© Reuters. FILE PHOTO: Atlanta Fed President Raphael Bostic speaks at a European Financial Forum event in Dublin, Ireland February 13, 2019. REUTERS/Clodagh Kilcoyne/File Photo
By Howard Schneider
WASHINGTON (Reuters) – Atlanta Federal Reserve President Raphael Bostic said Saturday he is ready to “move away” from three-quarter-point rate hikes at the Fed’s December meeting and feels the Fed’s target policy rate need rise no more than another percentage point to tackle inflation.

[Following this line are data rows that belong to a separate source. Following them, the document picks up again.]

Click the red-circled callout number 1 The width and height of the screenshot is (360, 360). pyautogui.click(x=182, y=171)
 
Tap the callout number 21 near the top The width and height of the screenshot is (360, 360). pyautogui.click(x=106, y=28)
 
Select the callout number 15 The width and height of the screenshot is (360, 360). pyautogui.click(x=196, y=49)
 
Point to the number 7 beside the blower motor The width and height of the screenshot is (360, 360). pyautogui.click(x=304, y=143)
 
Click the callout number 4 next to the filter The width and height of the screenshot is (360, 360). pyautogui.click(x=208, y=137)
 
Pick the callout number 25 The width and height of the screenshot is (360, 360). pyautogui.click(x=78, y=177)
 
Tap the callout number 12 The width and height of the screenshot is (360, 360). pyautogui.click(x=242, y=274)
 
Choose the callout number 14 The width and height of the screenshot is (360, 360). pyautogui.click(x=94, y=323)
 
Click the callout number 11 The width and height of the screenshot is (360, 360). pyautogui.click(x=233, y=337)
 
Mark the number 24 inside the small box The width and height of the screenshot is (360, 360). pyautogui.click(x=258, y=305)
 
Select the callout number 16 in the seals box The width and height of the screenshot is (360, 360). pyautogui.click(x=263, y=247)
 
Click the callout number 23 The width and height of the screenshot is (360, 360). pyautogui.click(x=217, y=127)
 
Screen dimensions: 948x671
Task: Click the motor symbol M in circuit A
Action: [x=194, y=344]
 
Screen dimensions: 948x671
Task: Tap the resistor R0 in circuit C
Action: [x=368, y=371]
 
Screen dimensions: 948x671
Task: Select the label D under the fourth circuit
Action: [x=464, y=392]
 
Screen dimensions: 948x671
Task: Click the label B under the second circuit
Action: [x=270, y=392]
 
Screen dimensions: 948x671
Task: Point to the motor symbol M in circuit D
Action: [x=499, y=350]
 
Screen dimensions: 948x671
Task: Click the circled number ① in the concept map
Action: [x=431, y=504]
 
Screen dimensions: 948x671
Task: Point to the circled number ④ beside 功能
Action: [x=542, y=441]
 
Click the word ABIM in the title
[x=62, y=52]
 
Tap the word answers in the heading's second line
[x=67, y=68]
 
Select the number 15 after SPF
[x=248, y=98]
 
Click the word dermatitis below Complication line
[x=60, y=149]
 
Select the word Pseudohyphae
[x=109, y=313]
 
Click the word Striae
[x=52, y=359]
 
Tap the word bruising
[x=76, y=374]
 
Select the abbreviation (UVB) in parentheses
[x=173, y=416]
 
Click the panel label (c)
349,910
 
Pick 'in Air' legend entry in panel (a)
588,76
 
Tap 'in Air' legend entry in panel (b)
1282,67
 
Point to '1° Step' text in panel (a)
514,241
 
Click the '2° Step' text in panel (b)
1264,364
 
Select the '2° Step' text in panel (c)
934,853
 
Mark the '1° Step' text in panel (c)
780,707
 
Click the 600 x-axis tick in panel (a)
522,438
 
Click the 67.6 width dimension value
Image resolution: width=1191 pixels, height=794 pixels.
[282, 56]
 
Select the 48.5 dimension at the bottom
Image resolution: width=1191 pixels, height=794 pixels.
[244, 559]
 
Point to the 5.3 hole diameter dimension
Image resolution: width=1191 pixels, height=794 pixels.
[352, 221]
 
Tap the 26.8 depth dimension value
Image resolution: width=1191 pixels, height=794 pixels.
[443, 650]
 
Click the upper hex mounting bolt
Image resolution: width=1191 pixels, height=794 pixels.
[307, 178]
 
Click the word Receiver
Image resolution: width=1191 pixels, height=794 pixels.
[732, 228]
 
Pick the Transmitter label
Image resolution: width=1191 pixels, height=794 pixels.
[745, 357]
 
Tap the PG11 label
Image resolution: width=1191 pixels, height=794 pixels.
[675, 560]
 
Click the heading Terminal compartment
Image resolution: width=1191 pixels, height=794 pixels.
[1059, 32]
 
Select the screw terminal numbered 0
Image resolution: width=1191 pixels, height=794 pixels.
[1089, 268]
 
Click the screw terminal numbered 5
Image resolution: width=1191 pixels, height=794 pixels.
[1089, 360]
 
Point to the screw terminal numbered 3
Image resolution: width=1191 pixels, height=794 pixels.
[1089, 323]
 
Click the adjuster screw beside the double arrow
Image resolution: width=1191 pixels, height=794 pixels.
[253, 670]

“If the economy proceeds as I expect, I believe that 75 to 100 basis points of additional tightening will be warranted,” Bostic said in remarks prepared for delivery at the Southern Economic Association. “I believe this level of the policy rate will be sufficient to rein in inflation over a reasonable time horizon.”
That would set the Fed policy rate at a range between 4.75 and 5%, slightly below the peak rate expected by investors. It is currently set in a range between 3.75% and 4%.
The Fed at its December meeting is expected to raise rates by half a percentage point after using three-quarter point increments at its last four meetings, a view endorsed by Bostic as well as a range of other Fed officials recently.
Bostic said that given the inflation surprises of the past year, it is possible the “landing rate” might be higher than he currently anticipates, and that he was going to be “flexible in my thinking about both the appropriate policy stance and the pacing.”
But at some point, he said, the Fed would need to pause and “let the economic dynamics play out,” given that it may take what he estimate as anywhere from 12 to 24 months for the impact of Fed rate increases to be “fully realized.”
“Being more cautious as policy moves deeper into restrictive territory seems prudent,” Bostic said, even if it turns out to be the case that rates have to be raised again later.
One thing the Fed should guard against, Bostic said, is any temptation to cut rates before inflation is “well on track” to fall to the Fed’s 2% target, even if the economy were to “weaken appreciably.”
“We want the public and markets to clearly understand our aims, and the fact that we are going to be unwavering in the pursuit to bring underlying inflation back toward our 2% objective,” Bostic said.
Recent inflation data have come in lower than expected. But key price increase measures have still been running at 2 to 3 times the Fed’s target level.